Polarization effects on fluorescence emission of zebrafish neurons using light-sheet microscopy

TL;DR

This study uses light-sheet microscopy to explore how polarization of excitation light affects fluorescence in zebrafish neurons, revealing polarization-dependent intensity variations and improved imaging contrast.

Contribution

It demonstrates the polarization effects on fluorescence emission in zebrafish neurons and introduces a method to enhance imaging contrast by exploiting polarization differences.

Findings

Fluorescence intensity follows a cosine square dependence on polarization.

Orthogonal polarization yields 40% higher fluorescence emission.

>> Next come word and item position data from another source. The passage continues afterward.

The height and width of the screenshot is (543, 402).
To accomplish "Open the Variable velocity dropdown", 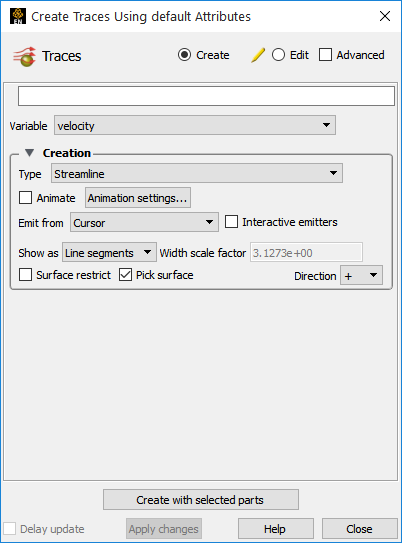I will coord(195,125).
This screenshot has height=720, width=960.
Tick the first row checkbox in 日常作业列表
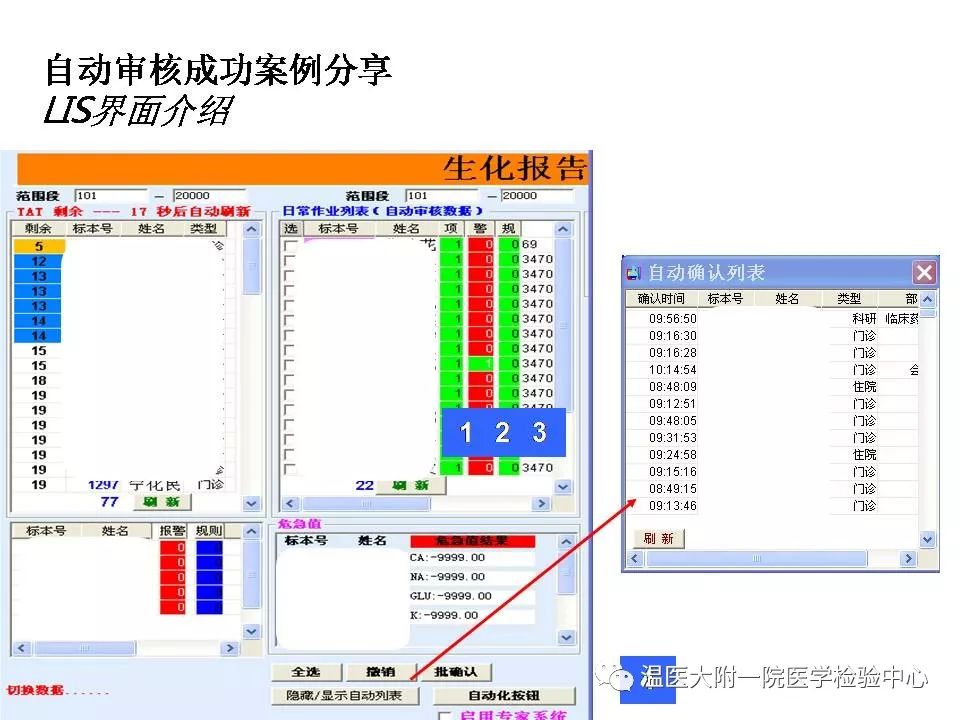pyautogui.click(x=290, y=245)
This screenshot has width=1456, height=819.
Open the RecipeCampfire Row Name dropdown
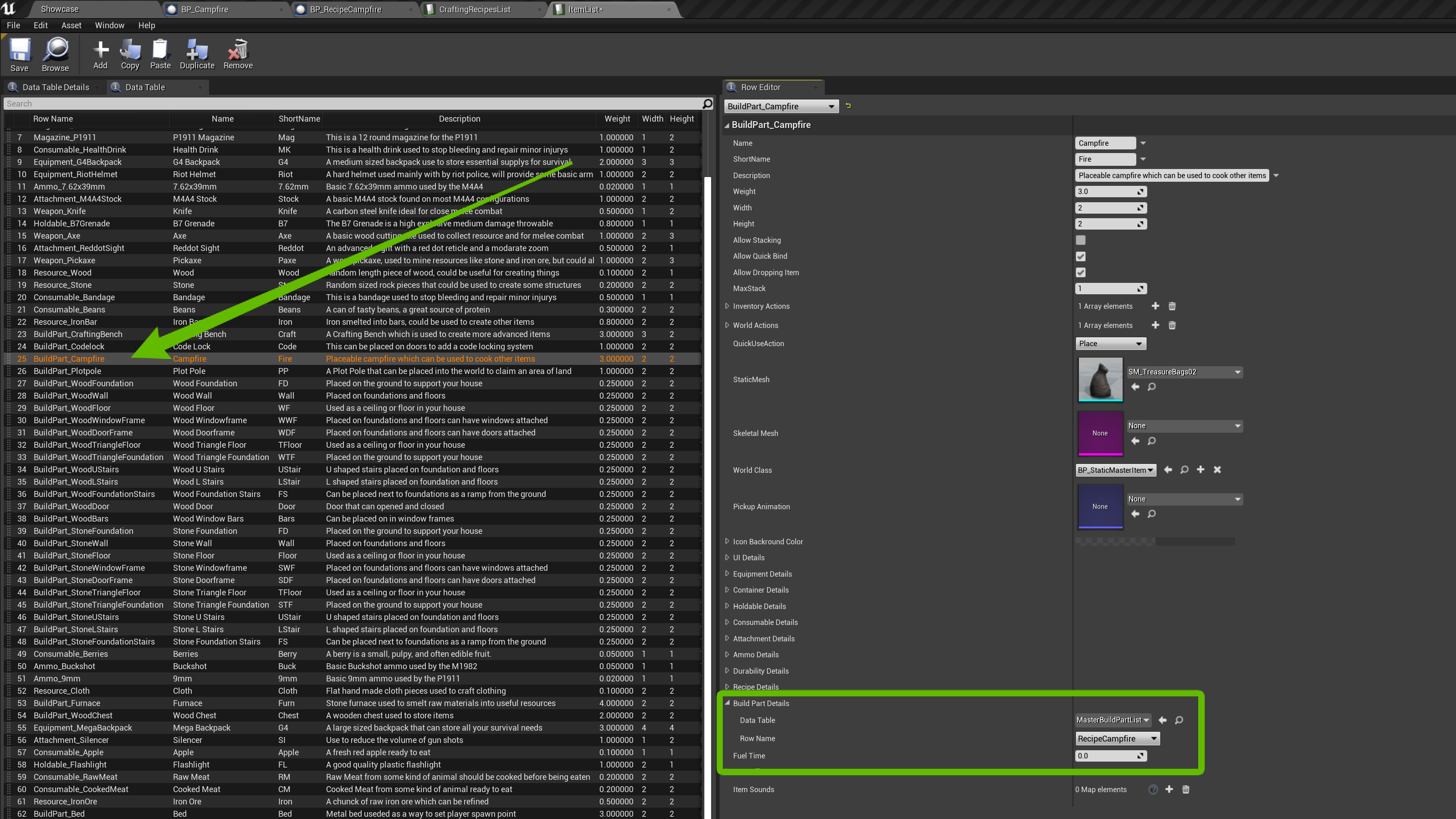(x=1117, y=738)
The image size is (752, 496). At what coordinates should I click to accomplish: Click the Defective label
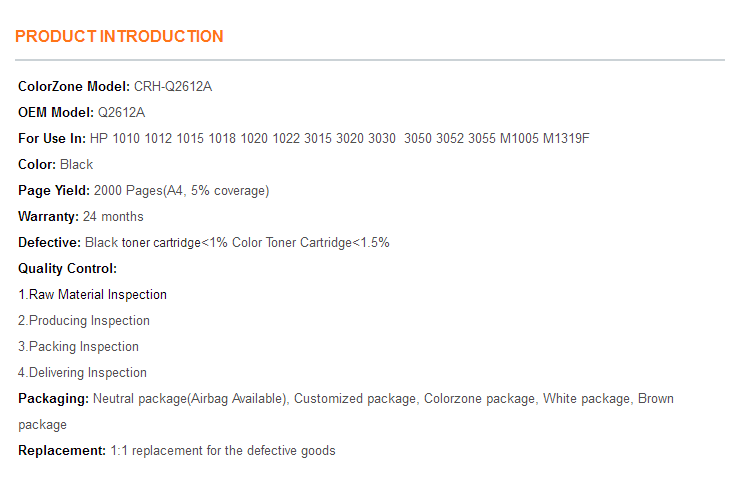(49, 243)
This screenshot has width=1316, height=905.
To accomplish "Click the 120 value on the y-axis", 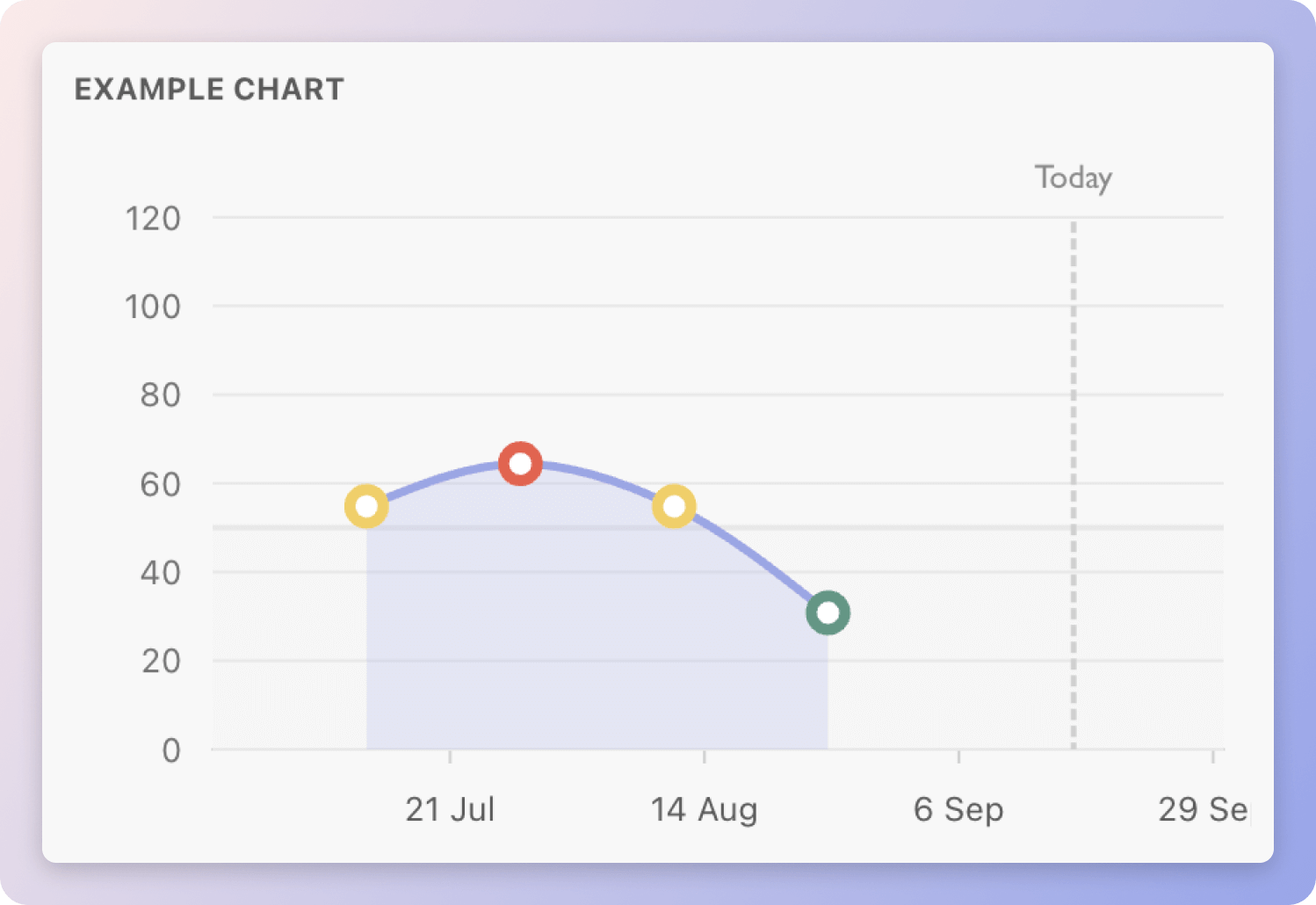I will click(x=153, y=219).
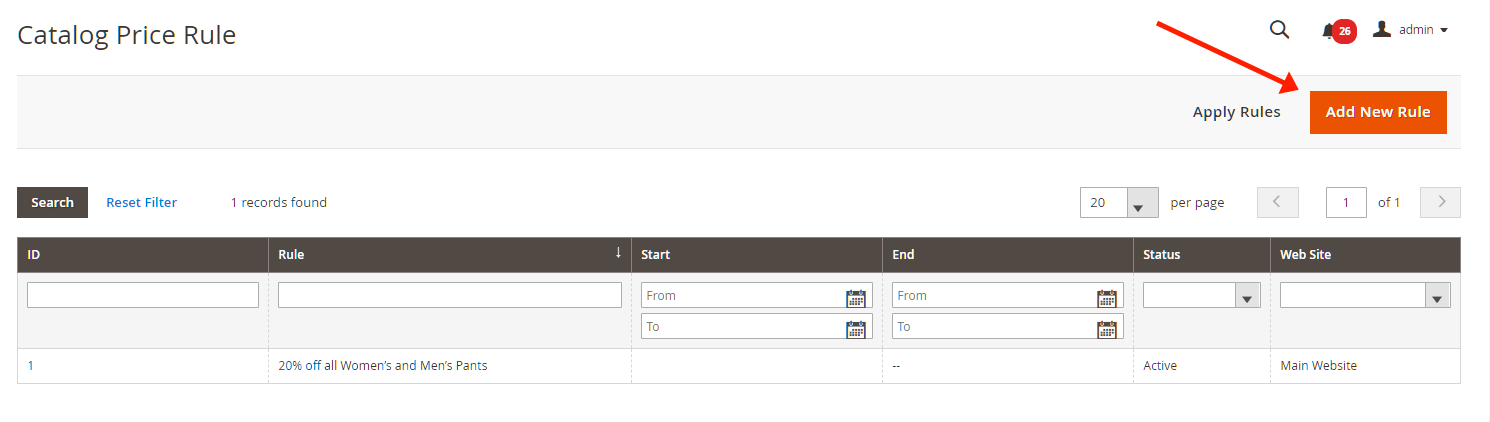1490x422 pixels.
Task: Click the search magnifier icon
Action: [1279, 30]
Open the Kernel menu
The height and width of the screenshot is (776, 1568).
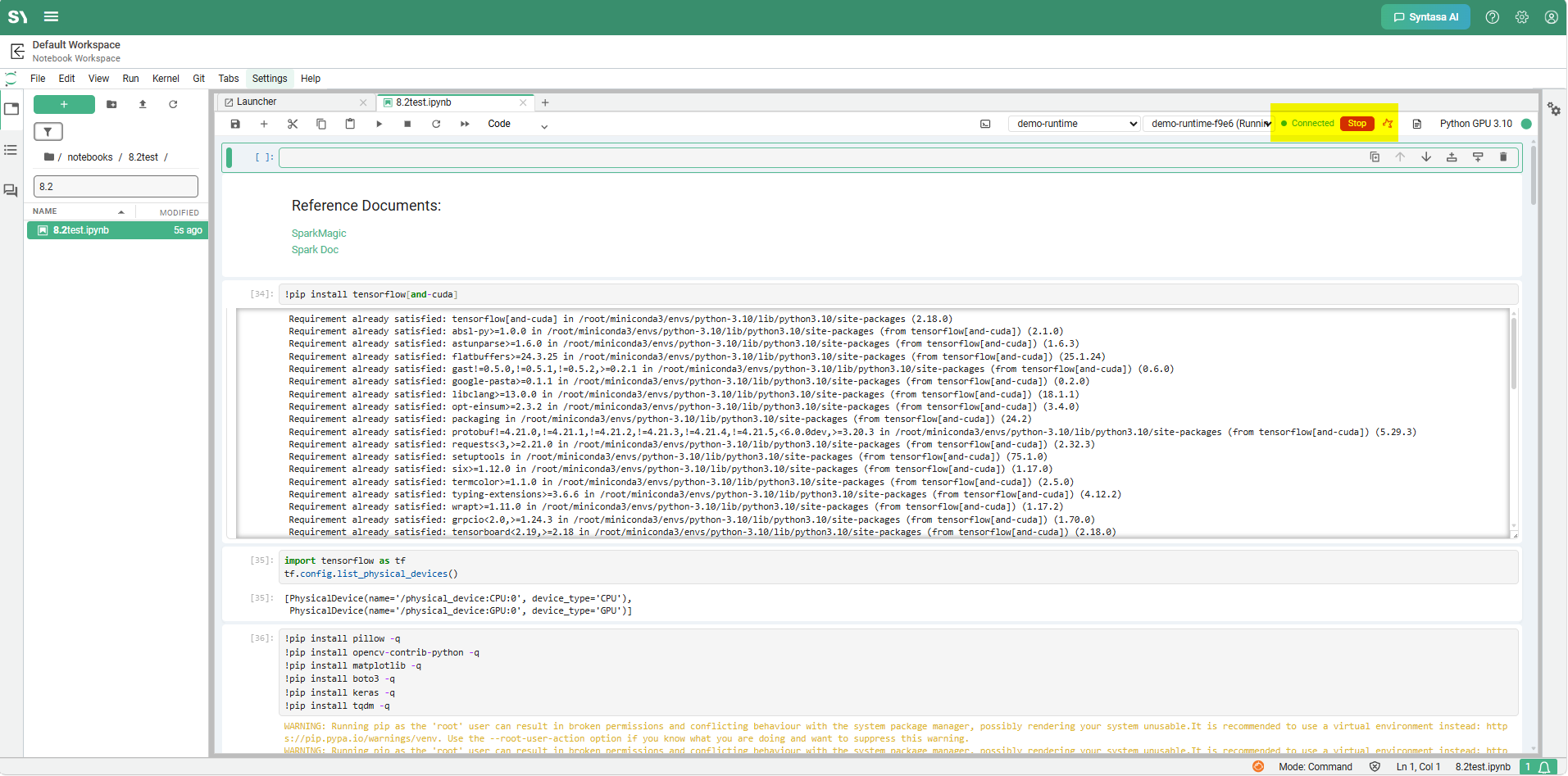(x=166, y=79)
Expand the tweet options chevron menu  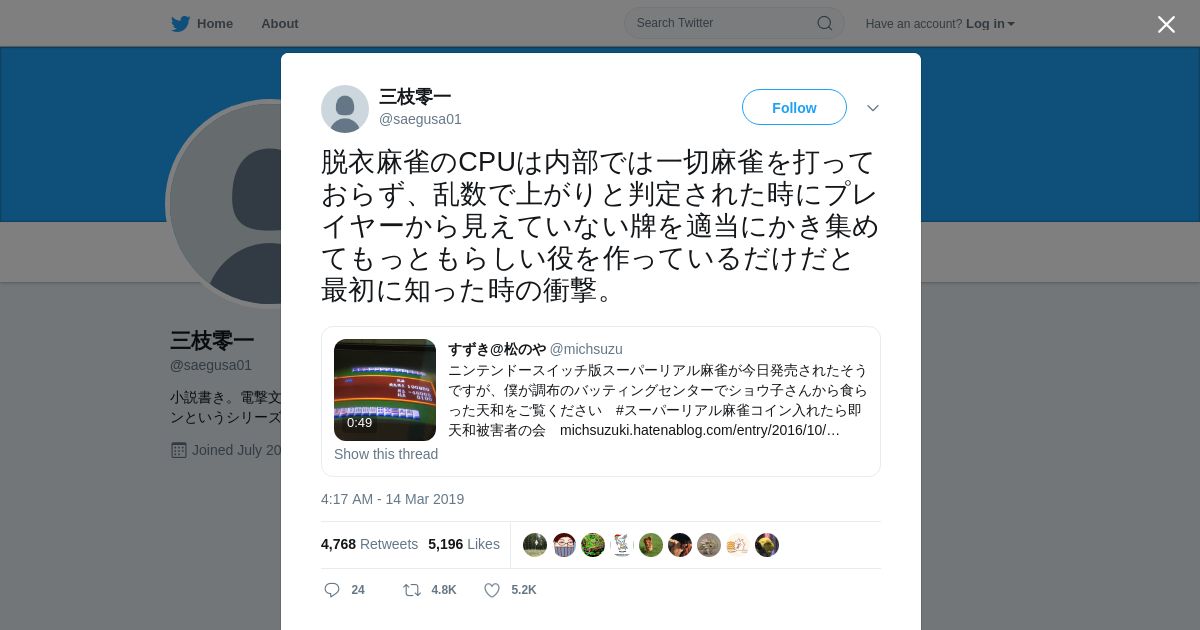coord(873,108)
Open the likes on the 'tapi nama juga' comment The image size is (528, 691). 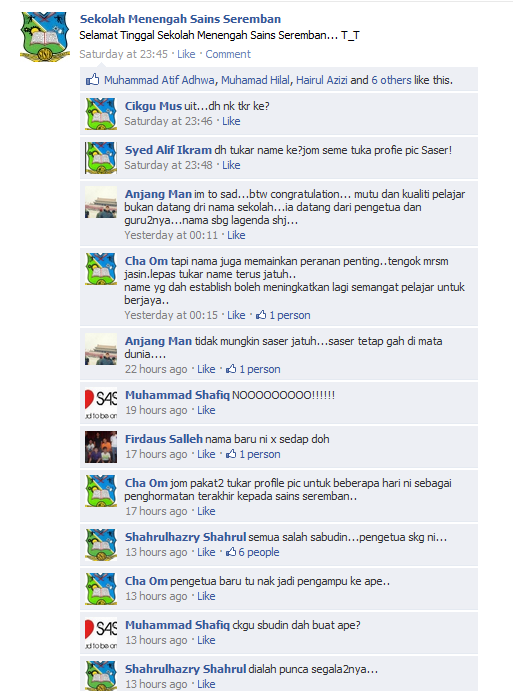(x=283, y=315)
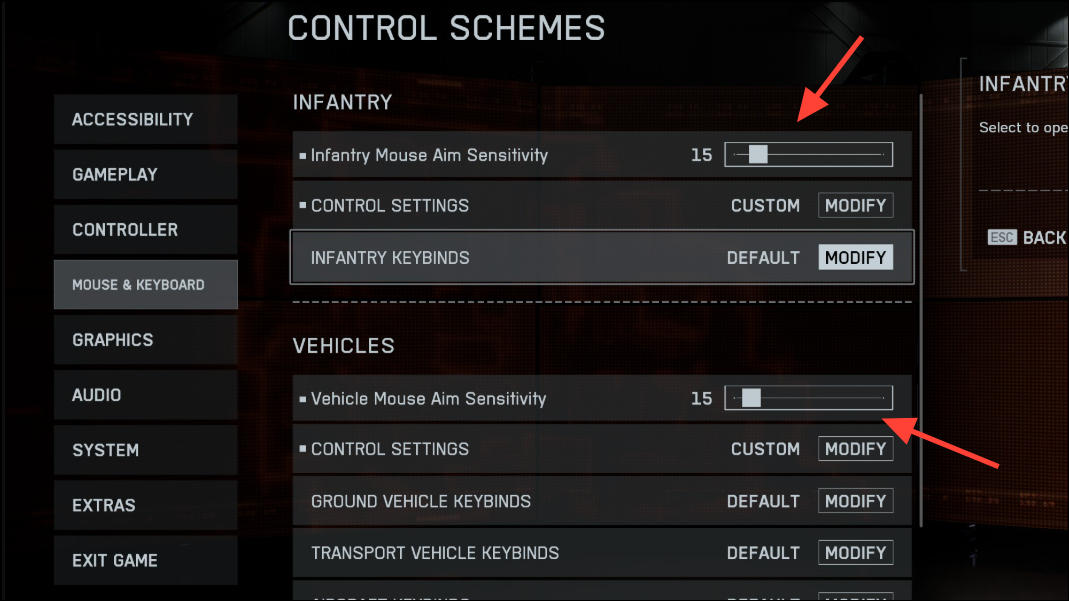Click the ESC Back key icon
Image resolution: width=1069 pixels, height=601 pixels.
(x=1002, y=237)
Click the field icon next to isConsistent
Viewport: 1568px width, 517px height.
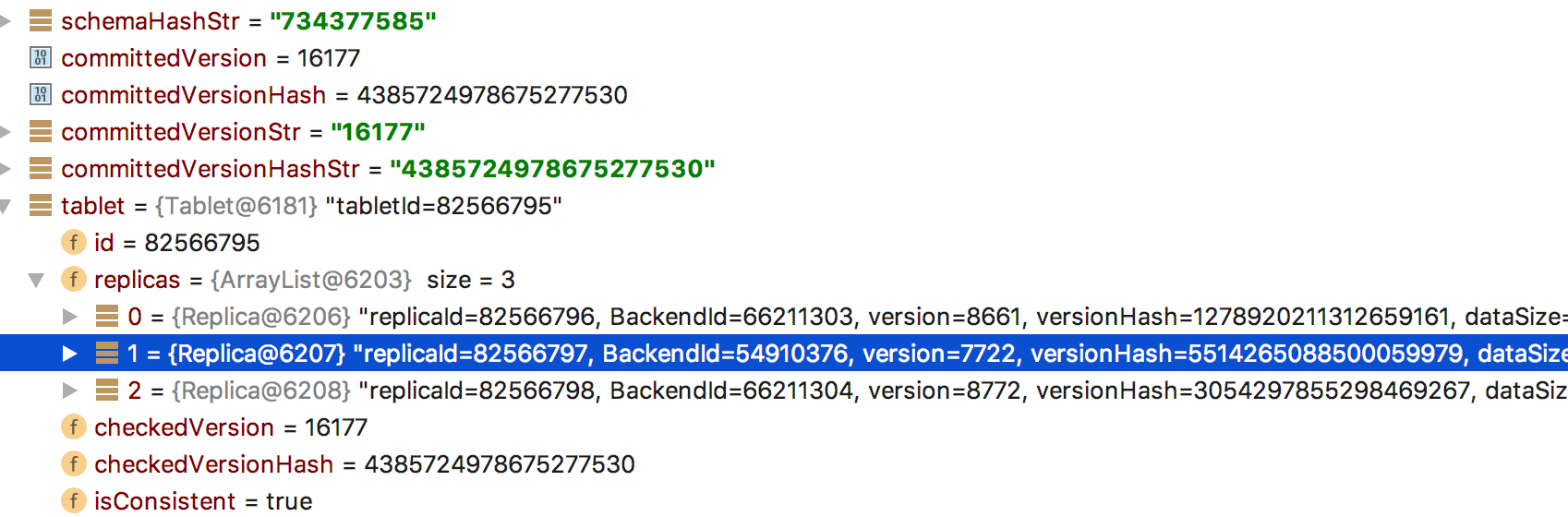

Enhanced signals mainly originate from nerve cells, aiding structural observation.

Abstract

Light-sheet fluorescence microscopy (LSFM) makes use of a thin plane of light to optically section and image transparent tissues or organisms {\it{in vivo}}, which has the advantages of fast imaging speed and low phototoxicity. In this paper, we have employed light-sheet microscopy to investigate the polarization effects on fluorescence emission of zebrafish neurons via modifying the electric oscillation orientation of the excitation light. The intensity of the fluorescence emission from the excited zebrafish larvae follows a cosine square function with respect to the polarization state of the excitation light and reveals a 40$\%$ higher fluorescence emission when the polarization orientation is orthogonal to the illumination and detection axes. Through registration and subtraction of fluorescence images under different polarization states, we have demonstrated that most of the enhanced fluorescence signals are from the nerve cells rather than the extracellular substance. This provides us a way to distinguish the cell boundaries and observe the organism structures with improved contrast and resolution.